Monday, October 12, 2009

Of Bulbs, Bugs, & Below Zero: Frozen in an Alien Landscape


Today is Canadian Thanksgiving and we are into our fifth day of subzero (Celsius) temperatures and snow in this Zone 3 Home Bug Garden. I’ve only been keeping good temperature records since 2005, but weather this cold (it hasn’t been above -2 C since last Wednesday) is unprecedented in my Garden Journal. It’s not the earliest for snow (that was 9 September 2004), but I'm afraid that 5 consecutive days below zero means that is it for the bugs and flowers this year and all I’ll have in store for this blog is dreams of bug gardens past. I left out the last of the Rainbow Swiss Chard, because it is supposed to be cold hardy. We will see.




The chard had a hard time this summer, with lots of beet leaf miners, probably Pegomya hyoscyami (Panzer). We may have pictures of the adults, but they are indistinguishable from the numerous other small grey flies in the Home Bug Garden fauna. The small white eggs are laid on the underside of leaves and the maggots penetrate the leaf, feed between the two surfaces of the leaf, and cause large brown blotches. At first I thought they were interesting, but several generations later, I hate them. There’s no chemical control for home owners, but crushing their eggs can feel rewarding, in an impotent, chemical-free way. Picking and destroying the older, outside leaves preferred by the flies is also recommended, but seems to have no effect– the neighbourhood seems to have a large endemic population of the flies, probably from many years of people growing beets and ignoring the blotches.


Well, so much for the flies, back to this cold, nasty weather – is it unprecedented? As a conservative check on just how unusual a long freeze in early October is, I went to the Environment Canada website and the Edmonton City Centre Airport and their Climate Data Online button. It is a bit complicated and unintuitive, but eventually I was able to find the monthly reports that included maximum and minimum temperatures for downtown Edmonton going back to 1937 (Edmonton City Centre AWOS [2009-2005], A (2005-1937]). You have to go back 50 years, to 1959, to find another stretch of 5 days with below zero maximum temperatures in the first half of October (and then again in 1957) – so very unusual, but not unprecedented. Below freezing daily highs are more common in the second half of October (e.g. in 2004 – the year of the 5 cm snowfall on September 9), but above freezing and even relatively warm temperatures are more the norm.
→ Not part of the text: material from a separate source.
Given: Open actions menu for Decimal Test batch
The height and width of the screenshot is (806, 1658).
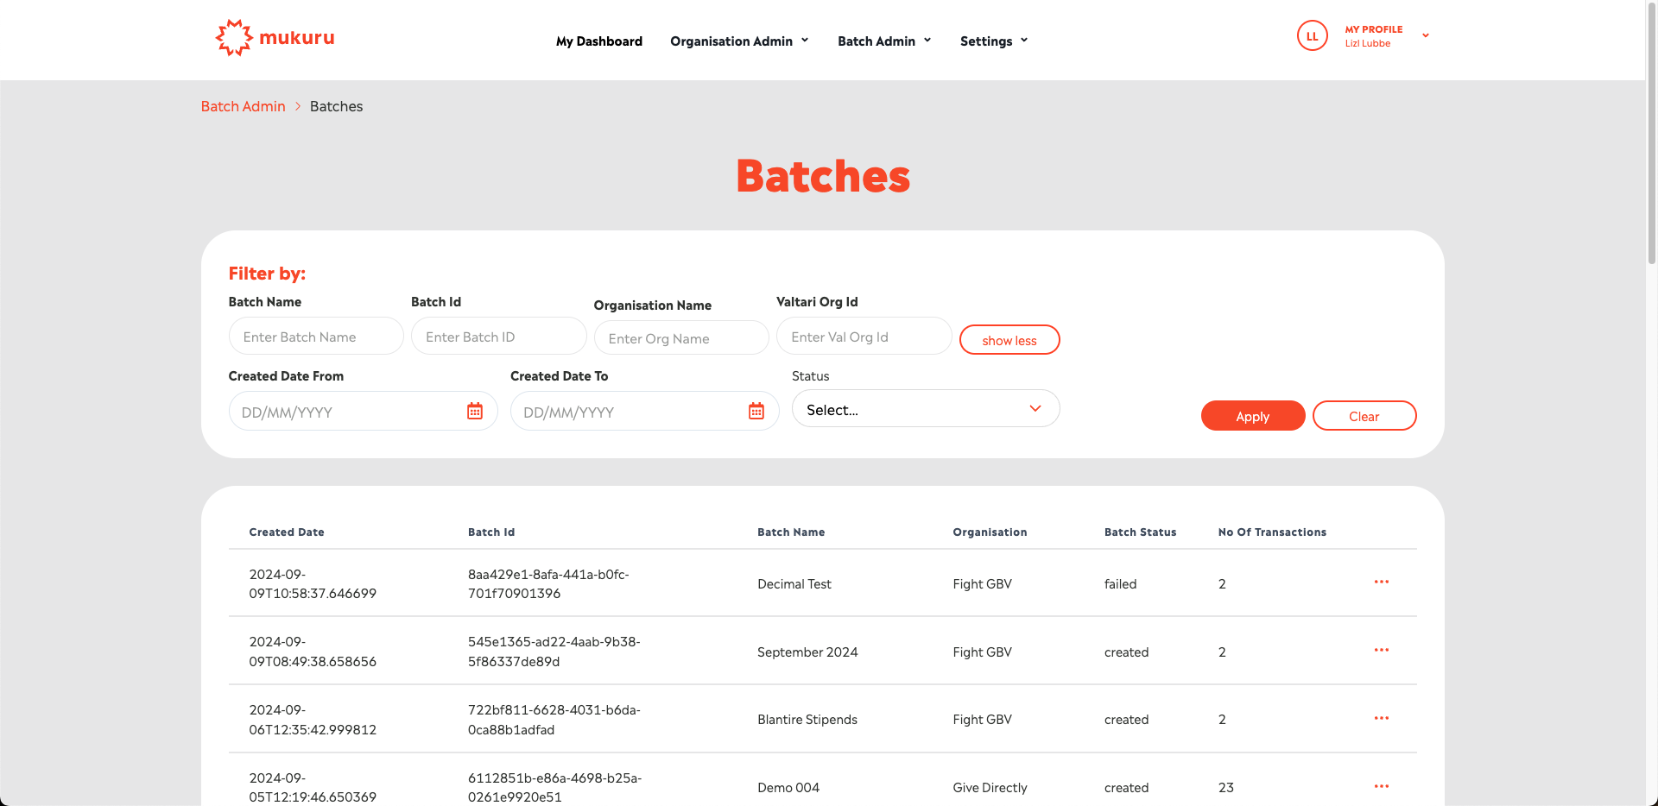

The City Centre Airport shows a distinct Urban Heat Island Effect (UHI) compared to my backyard records and is usually another several degrees warmer at night than the International Airport (records to 1961) in the countryside south of town. However, a long stretch of subzero days in the first half of October is unprecedented in the last 48 years at the International Airport (which opened in 1960 - presumably the fields where the airport would be in 1959 would have had the same cold stretch as Downtown in 1959). So, why all this harping on cold? Well, the ground is frozen and I’m still waiting for my Dutch Spring bulb order!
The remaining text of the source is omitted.